_About this task_
Copy the records below in full, changing no character.

_Records for processing_
··········
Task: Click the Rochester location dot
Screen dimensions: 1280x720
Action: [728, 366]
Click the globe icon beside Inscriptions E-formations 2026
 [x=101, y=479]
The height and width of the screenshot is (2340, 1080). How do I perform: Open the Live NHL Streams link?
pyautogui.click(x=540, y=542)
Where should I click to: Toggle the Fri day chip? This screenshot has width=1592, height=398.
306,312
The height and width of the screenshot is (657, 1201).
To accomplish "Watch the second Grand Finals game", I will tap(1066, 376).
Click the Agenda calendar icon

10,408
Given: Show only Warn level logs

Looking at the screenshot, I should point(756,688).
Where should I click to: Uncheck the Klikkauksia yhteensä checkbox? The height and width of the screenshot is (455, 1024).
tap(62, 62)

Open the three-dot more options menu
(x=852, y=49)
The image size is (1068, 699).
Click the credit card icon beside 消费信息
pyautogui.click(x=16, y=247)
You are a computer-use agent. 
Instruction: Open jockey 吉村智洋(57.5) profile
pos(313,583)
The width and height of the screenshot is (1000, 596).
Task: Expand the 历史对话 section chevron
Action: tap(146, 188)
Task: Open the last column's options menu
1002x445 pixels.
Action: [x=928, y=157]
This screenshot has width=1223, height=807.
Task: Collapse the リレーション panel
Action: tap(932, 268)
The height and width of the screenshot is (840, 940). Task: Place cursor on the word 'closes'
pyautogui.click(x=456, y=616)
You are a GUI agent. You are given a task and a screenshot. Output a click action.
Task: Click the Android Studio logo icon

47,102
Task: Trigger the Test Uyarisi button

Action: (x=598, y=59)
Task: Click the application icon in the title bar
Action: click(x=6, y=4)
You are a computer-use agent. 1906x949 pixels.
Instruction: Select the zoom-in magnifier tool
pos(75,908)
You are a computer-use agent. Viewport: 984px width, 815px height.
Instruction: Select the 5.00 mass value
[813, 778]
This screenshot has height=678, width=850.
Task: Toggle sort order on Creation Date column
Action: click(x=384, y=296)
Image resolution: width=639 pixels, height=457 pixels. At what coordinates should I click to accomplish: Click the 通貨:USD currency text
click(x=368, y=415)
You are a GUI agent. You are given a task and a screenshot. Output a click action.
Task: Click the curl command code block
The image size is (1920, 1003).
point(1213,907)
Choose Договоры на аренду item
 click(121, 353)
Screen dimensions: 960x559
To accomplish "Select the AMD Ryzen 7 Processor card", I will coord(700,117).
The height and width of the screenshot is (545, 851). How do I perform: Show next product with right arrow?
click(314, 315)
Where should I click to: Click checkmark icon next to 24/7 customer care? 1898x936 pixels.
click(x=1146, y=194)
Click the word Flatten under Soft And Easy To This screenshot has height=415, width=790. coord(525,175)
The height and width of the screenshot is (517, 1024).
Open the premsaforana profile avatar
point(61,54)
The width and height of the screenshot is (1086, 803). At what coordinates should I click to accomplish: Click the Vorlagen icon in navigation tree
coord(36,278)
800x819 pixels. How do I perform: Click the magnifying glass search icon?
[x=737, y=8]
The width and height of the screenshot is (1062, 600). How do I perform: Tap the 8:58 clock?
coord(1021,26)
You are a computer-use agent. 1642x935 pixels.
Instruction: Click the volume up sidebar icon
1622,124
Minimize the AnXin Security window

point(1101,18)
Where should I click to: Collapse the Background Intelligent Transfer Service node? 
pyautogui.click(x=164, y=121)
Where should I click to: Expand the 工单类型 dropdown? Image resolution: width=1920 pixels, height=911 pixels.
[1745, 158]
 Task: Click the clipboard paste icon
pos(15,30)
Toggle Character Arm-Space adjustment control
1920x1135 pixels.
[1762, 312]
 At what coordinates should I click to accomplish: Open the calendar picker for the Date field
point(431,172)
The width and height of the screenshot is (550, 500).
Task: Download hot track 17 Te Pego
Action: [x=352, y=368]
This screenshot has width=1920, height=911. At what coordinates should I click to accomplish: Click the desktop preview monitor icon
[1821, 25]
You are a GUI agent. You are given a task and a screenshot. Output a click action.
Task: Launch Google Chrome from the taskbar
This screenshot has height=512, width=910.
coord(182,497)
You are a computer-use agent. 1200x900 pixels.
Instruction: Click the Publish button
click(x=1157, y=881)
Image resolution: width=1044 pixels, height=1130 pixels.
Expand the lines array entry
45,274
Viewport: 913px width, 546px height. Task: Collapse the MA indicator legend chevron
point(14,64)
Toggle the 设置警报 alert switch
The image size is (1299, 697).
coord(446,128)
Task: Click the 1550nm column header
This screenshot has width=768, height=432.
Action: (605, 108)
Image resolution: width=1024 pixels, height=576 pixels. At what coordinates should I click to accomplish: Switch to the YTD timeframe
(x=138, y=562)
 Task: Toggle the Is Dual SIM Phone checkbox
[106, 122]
··········
_Answer to this exercise_
Task: Click the Rochester location dot
Screen dimensions: 1280x720
Action: [728, 366]
Click the globe icon beside Inscriptions E-formations 2026
 [x=101, y=479]
The height and width of the screenshot is (2340, 1080). How do I perform: Open the Live NHL Streams link?
pyautogui.click(x=540, y=542)
Where should I click to: Toggle the Fri day chip? This screenshot has width=1592, height=398.
306,312
The height and width of the screenshot is (657, 1201).
To accomplish "Watch the second Grand Finals game", I will tap(1066, 376).
Click the Agenda calendar icon

10,408
Given: Show only Warn level logs

Looking at the screenshot, I should point(756,688).
Where should I click to: Uncheck the Klikkauksia yhteensä checkbox? The height and width of the screenshot is (455, 1024).
tap(62, 62)

Open the three-dot more options menu
(x=852, y=49)
The image size is (1068, 699).
Click the credit card icon beside 消费信息
pyautogui.click(x=16, y=247)
You are a computer-use agent. 
Instruction: Open jockey 吉村智洋(57.5) profile
pos(313,583)
The width and height of the screenshot is (1000, 596).
Task: Expand the 历史对话 section chevron
Action: tap(146, 188)
Task: Open the last column's options menu
1002x445 pixels.
Action: [x=928, y=157]
This screenshot has width=1223, height=807.
Task: Collapse the リレーション panel
Action: tap(932, 268)
The height and width of the screenshot is (840, 940). Task: Place cursor on the word 'closes'
pyautogui.click(x=456, y=616)
You are a GUI agent. You are given a task and a screenshot. Output a click action.
Task: Click the Android Studio logo icon

47,102
Task: Trigger the Test Uyarisi button

Action: (x=598, y=59)
Task: Click the application icon in the title bar
Action: click(x=6, y=4)
You are a computer-use agent. 1906x949 pixels.
Instruction: Select the zoom-in magnifier tool
pos(75,908)
You are a computer-use agent. Viewport: 984px width, 815px height.
Instruction: Select the 5.00 mass value
[813, 778]
This screenshot has height=678, width=850.
Task: Toggle sort order on Creation Date column
Action: click(x=384, y=296)
Image resolution: width=639 pixels, height=457 pixels. At what coordinates should I click to accomplish: Click the 通貨:USD currency text
click(x=368, y=415)
You are a GUI agent. You are given a task and a screenshot. Output a click action.
Task: Click the curl command code block
The image size is (1920, 1003).
point(1213,907)
Choose Договоры на аренду item
 click(121, 353)
Screen dimensions: 960x559
To accomplish "Select the AMD Ryzen 7 Processor card", I will coord(700,117).
The height and width of the screenshot is (545, 851). How do I perform: Show next product with right arrow?
click(314, 315)
Where should I click to: Click checkmark icon next to 24/7 customer care? 1898x936 pixels.
click(x=1146, y=194)
Click the word Flatten under Soft And Easy To This screenshot has height=415, width=790. coord(525,175)
The height and width of the screenshot is (517, 1024).
Open the premsaforana profile avatar
point(61,54)
The width and height of the screenshot is (1086, 803). At what coordinates should I click to accomplish: Click the Vorlagen icon in navigation tree
coord(36,278)
800x819 pixels. How do I perform: Click the magnifying glass search icon?
[x=737, y=8]
The width and height of the screenshot is (1062, 600). How do I perform: Tap the 8:58 clock?
coord(1021,26)
You are a computer-use agent. 1642x935 pixels.
Instruction: Click the volume up sidebar icon
1622,124
Minimize the AnXin Security window

point(1101,18)
Where should I click to: Collapse the Background Intelligent Transfer Service node? 
pyautogui.click(x=164, y=121)
Where should I click to: Expand the 工单类型 dropdown? Image resolution: width=1920 pixels, height=911 pixels.
[1745, 158]
 Task: Click the clipboard paste icon
pos(15,30)
Toggle Character Arm-Space adjustment control
1920x1135 pixels.
[1762, 312]
 At what coordinates should I click to accomplish: Open the calendar picker for the Date field
point(431,172)
The width and height of the screenshot is (550, 500).
Task: Download hot track 17 Te Pego
Action: [x=352, y=368]
This screenshot has width=1920, height=911. At what coordinates should I click to accomplish: Click the desktop preview monitor icon
[1821, 25]
You are a GUI agent. You are given a task and a screenshot. Output a click action.
Task: Launch Google Chrome from the taskbar
This screenshot has height=512, width=910.
coord(182,497)
You are a computer-use agent. 1200x900 pixels.
Instruction: Click the Publish button
click(x=1157, y=881)
Image resolution: width=1044 pixels, height=1130 pixels.
Expand the lines array entry
45,274
Viewport: 913px width, 546px height. Task: Collapse the MA indicator legend chevron
point(14,64)
Toggle the 设置警报 alert switch
The image size is (1299, 697).
coord(446,128)
Task: Click the 1550nm column header
This screenshot has width=768, height=432.
Action: (605, 108)
Image resolution: width=1024 pixels, height=576 pixels. At what coordinates should I click to accomplish: Switch to the YTD timeframe
(x=138, y=562)
 Task: Toggle the Is Dual SIM Phone checkbox
[106, 122]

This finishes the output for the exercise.